Instructions for the task:
Check every line below for the string "label". Copy the ones that have it.

Exercise data:
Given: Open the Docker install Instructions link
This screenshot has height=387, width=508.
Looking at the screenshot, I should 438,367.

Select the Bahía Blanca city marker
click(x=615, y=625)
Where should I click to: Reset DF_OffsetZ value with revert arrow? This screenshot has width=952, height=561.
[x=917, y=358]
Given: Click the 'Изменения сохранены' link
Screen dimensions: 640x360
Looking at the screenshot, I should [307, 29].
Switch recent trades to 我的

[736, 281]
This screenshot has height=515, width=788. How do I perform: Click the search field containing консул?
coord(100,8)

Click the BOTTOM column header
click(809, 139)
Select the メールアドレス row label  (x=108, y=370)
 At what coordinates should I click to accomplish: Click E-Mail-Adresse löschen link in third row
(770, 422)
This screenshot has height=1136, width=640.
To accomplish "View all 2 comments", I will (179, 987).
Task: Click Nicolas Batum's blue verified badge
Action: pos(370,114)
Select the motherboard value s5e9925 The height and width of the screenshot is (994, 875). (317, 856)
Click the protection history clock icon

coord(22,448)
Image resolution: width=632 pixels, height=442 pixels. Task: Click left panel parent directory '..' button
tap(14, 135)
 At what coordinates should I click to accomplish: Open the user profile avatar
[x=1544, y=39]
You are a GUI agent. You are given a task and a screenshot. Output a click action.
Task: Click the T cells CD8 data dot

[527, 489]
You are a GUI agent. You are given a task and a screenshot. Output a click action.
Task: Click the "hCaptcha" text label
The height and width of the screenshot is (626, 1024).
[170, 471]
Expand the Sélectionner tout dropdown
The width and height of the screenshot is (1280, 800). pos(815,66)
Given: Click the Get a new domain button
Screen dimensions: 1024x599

Exercise answer:
Select the メールアドレス row label  (x=108, y=370)
Task: Click the "hCaptcha" text label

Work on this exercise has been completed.